As with any http website, a malicious actor (e.g. someone in a coffee shop or an airport) could set up a plausible looking wifi service and then MITM the website and insert adverts or malware into the page.
However, that has been discussed on many other topics that are directly to do with TLS/certificates etc. so I don't think it's worth bringing up (aimed at the OP) every time there's an HTTP linked.
With HTTPS, the site author could still do all of that, no? So I’m not convinced this is really that big of a concern on an unknown website that I’m not entering any credentials or personal information on.
That's more of an issue with trusting any website, whereas TLS mitigates the risk of trusting a wifi provider or ISP. I also don't think it's much of a concern for old, infrequently used sites, but I wouldn't trust the competence of a modern website that didn't have a current SSL cert.
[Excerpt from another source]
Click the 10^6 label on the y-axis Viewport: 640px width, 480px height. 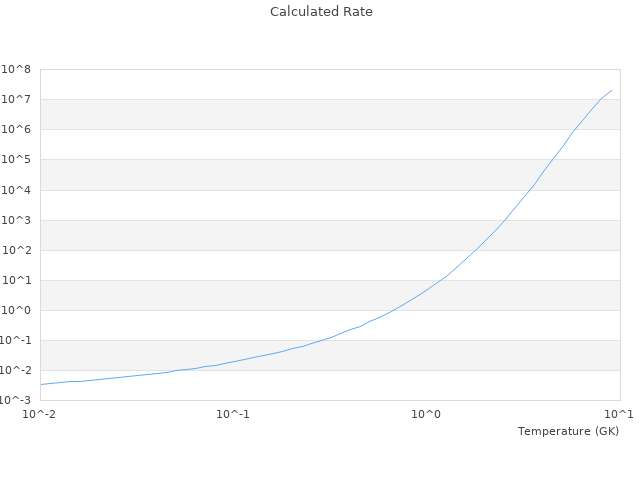17,130
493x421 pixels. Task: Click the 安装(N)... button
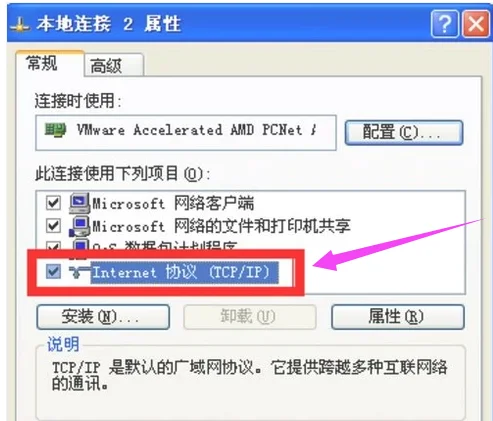point(103,317)
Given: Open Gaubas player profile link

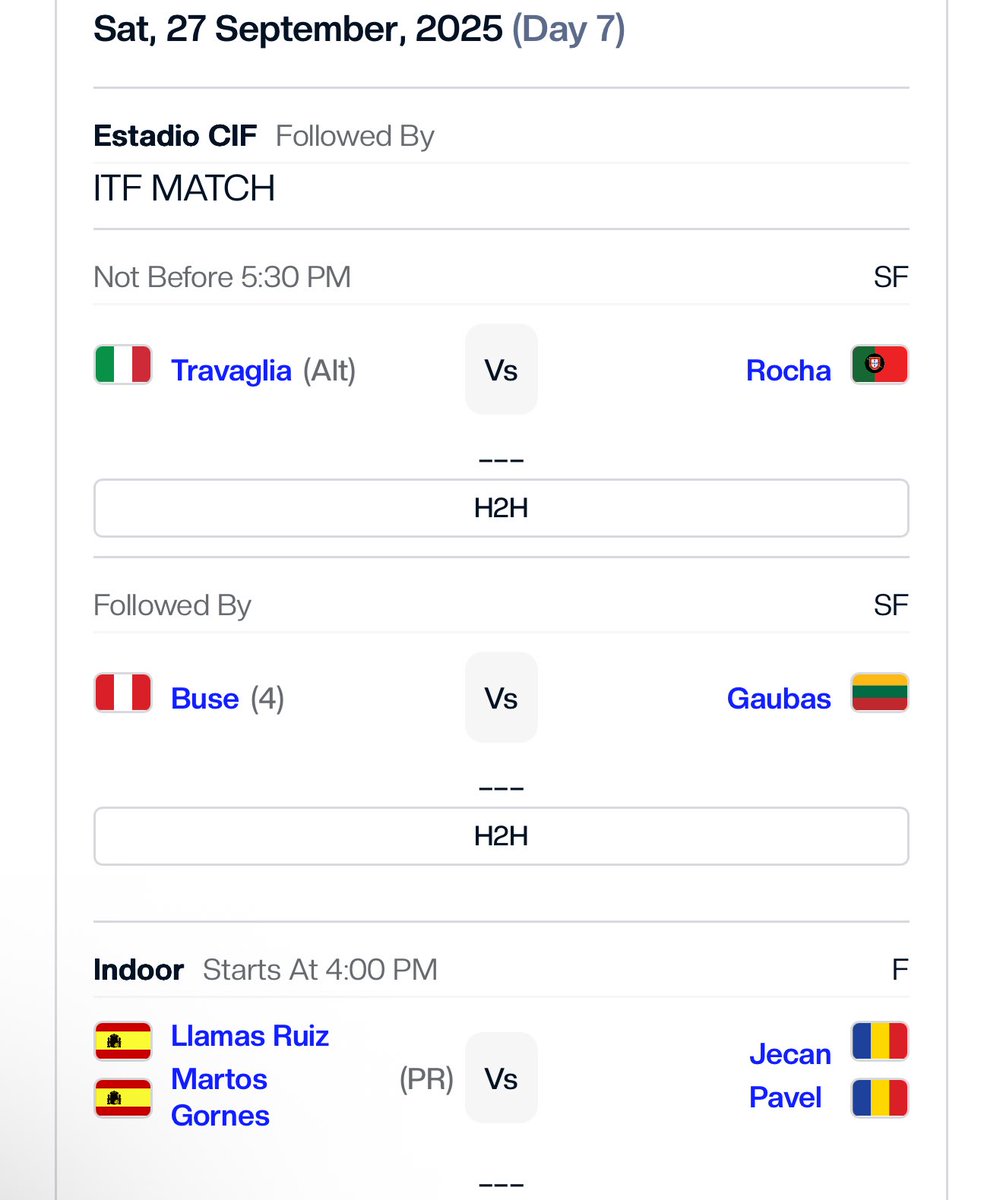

the SITE can do that when HTTPS is used, yes, but an unauthorized third party can inject stuff much more easily when it's plain HTTP. A little ARP poisoning and some mitmproxy and before you know it you're injecting malware or whatever
Whether or not that matters when viewing this particular site is up for debate
Yes – into the sandbox of this particular site (and limited to non-HTTPS-mandatory browser APIs at that).
If that's a big threat vector, I feel like the much bigger risk would be visiting malicious sites, not a local or ISP located attacker injecting stuff into benevolent-but-HTTP-only ones.
> limited to non-HTTPS-mandatory browser APIs at that
Another trick that could easily be pulled by a malicious ISP/wifi provider is to insert a redirect into the HTTP page to go to an HTTPS site controlled by the attacker (presumably with some semi-related name so as to not seem suspicious to the user) and to then bypass non-HTTPS restrictions in the browser.
Alternatively in the same vein, I wonder if it's possible to make a web server only listen on 443. I feel like maybe modern browsers try that first so you can skip 80 and it works?
However, that has been discussed on many other topics that are directly to do with TLS/certificates etc. so I don't think it's worth bringing up (aimed at the OP) every time there's an HTTP linked.